Aristocrazia e criminalità, Downton Abbey e Pulp fiction, Paolo Sorrentino e Quentin Tarantino: a forza di citare e contaminare, Guy Ritchie ha messo in piedi un suo stile personale. Confronto tra opposti, dialogo tra antagonisti, galleria di orgogliose tribù. La formula raggiunge l’alta definizione in The Gentlemen (spin-off dell’omonimo film del 2019), miniserie in otto episodi visibile su Netflix di cui, oltre a dirigere i primi due, il regista di The Snatch e RocknRolla, solito sbizzarrirsi nei territori della criminalità britannica, è creatore e showrunner.

In superficie ci sono la rispettabilità e l’eleganza della sfarzosa tenuta di campagna dei duchi di Halstead, dinastia di antico lignaggio. Ma appena si scava dietro gli stemmi nobiliari, ecco spuntare le sorprese. La prima arriva quando, alla morte del capostipite, il secondogenito Eddie (Theo James), ufficiale dell’esercito, viene richiamato dal fronte e scopre dal testamento di essere l’erede del titolo e del patrimonio. Il primogenito (Daniel Ings), infatti, è dedito alla droga e causa di guai in serie. La seconda sorpresa è che nei sotterranei, in concessione a un clan di gangster, brulica la coltivazione della marijuana, fonte di proventi che consentono il mantenimento del blasone familiare. Tuttavia, all’improvvisa dipartita del patriarca, il fiorentissimo business scatena gli appetiti di una serie di loschi personaggi, decisi a impossessarsi della magione a ogni costo. All’astuto erede non resta che accettare la pericolosa ma intrigante alleanza con la cinica Susie (Kaya Scodelario), braccio operativo del gran capo del racket (Ray Winstone) che sta scontando una pena… in un magnifico resort.

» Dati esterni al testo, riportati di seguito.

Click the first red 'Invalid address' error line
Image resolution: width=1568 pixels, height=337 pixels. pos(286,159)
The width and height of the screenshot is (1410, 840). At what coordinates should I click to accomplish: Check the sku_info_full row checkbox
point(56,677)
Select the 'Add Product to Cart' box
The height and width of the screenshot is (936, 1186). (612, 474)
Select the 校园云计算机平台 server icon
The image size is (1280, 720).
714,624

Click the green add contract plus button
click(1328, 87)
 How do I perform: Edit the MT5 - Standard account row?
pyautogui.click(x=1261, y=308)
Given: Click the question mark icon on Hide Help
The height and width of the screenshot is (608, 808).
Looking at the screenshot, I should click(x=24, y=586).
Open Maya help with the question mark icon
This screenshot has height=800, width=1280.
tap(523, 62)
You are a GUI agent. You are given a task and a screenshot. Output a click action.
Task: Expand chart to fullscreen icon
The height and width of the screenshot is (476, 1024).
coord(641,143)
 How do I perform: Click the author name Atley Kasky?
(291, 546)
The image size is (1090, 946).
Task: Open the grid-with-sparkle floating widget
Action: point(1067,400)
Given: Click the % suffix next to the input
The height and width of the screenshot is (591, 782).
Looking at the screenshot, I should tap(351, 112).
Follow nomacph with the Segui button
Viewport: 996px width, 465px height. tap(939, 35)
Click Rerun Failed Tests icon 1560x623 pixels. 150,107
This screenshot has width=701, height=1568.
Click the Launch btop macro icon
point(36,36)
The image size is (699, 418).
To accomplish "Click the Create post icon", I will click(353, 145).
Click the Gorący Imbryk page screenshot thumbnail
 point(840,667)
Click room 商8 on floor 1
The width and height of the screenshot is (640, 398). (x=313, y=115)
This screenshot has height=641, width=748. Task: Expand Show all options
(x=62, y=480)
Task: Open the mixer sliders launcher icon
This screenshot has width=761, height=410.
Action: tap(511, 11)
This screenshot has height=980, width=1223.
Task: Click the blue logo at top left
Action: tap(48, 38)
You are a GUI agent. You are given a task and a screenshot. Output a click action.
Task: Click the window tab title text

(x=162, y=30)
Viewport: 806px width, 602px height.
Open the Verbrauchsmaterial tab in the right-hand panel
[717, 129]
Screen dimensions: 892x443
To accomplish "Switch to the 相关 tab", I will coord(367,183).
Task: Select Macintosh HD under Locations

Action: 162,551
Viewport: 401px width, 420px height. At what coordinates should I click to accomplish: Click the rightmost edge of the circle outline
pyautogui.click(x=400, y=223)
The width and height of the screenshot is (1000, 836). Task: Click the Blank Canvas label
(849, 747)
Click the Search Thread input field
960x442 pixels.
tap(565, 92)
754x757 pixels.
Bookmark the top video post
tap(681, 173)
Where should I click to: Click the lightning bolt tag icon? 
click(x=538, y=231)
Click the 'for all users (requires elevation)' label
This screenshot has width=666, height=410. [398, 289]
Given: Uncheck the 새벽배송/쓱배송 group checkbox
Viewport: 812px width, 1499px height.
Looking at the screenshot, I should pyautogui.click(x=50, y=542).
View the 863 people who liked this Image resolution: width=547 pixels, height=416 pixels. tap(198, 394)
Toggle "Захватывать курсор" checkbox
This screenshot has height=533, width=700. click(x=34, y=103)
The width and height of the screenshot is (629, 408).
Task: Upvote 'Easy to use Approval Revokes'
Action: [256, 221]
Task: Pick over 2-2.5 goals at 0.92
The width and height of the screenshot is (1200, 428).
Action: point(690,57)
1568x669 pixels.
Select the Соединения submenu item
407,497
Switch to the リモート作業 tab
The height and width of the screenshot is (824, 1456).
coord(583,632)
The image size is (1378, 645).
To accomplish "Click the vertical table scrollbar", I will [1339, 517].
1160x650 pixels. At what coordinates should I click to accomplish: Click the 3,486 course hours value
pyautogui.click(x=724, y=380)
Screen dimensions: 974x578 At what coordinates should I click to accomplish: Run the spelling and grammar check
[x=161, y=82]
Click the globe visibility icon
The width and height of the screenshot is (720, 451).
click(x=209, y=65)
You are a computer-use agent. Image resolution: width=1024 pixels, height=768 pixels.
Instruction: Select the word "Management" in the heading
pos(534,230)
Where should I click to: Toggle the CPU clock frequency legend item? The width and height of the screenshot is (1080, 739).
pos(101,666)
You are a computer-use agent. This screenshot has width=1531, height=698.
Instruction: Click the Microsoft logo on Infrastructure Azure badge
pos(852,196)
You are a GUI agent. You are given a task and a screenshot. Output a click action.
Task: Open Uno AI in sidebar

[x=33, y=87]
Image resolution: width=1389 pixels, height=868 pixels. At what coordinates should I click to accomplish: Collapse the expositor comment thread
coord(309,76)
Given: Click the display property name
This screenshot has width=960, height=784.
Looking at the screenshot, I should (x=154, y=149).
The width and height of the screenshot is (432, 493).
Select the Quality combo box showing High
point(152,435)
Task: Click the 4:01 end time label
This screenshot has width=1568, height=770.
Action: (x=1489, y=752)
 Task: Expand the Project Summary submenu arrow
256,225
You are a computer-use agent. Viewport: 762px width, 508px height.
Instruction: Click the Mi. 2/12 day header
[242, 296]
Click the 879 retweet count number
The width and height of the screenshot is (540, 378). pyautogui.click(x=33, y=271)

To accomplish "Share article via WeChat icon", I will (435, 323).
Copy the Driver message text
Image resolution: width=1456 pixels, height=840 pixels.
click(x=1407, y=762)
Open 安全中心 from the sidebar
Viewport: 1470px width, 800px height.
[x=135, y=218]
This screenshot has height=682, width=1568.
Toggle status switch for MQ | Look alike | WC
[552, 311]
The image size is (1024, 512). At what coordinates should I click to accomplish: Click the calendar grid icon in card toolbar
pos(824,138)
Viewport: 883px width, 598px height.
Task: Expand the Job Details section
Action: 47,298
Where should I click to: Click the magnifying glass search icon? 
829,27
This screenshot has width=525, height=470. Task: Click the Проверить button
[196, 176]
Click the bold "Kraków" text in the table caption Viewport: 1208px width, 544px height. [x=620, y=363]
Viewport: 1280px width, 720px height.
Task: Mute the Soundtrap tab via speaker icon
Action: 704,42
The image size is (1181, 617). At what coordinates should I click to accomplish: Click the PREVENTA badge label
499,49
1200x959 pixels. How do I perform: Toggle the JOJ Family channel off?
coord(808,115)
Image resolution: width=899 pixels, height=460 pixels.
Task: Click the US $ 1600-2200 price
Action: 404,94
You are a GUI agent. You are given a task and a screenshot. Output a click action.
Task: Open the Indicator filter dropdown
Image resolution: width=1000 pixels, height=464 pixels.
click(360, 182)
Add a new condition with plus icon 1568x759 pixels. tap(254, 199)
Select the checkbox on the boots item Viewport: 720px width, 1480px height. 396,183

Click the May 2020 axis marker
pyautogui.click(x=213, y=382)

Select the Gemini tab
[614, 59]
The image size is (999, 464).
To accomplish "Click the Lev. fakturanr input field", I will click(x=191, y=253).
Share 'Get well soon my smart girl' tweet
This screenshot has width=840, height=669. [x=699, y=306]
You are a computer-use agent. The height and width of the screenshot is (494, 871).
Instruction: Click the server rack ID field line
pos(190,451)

È solo una delle numerose finte contraddizioni di questa storia che inanella colpi di scena tra sette di religiosi violenti, trafficanti che brandiscono machete, zingari spietati e boxeur che alimentano scommesse in nebbiose palestre. Pur con qualche inevitabile calo, Guy Ritchie e gli altri tre registi escogitano situazioni tra il grottesco e il visionario, plausibili grazie all’originalità della trama, alla qualità delle interpretazioni e alla precisione dei dialoghi. Questi nobili criminali compiono i più efferati misfatti sfoggiando abiti sartoriali, rispettando il galateo e sorseggiando whisky a lungo invecchiamento. Ma soprattutto esprimendosi in un linguaggio consono alla loro tradizione. Così, alla fine, la raffinatezza della confezione fa dimenticare l’oggetto del contendere tra le fazioni in gioco. Al punto che anche l’erede, deciso in un primo tempo a disfarsene, inizia a prenderci gusto.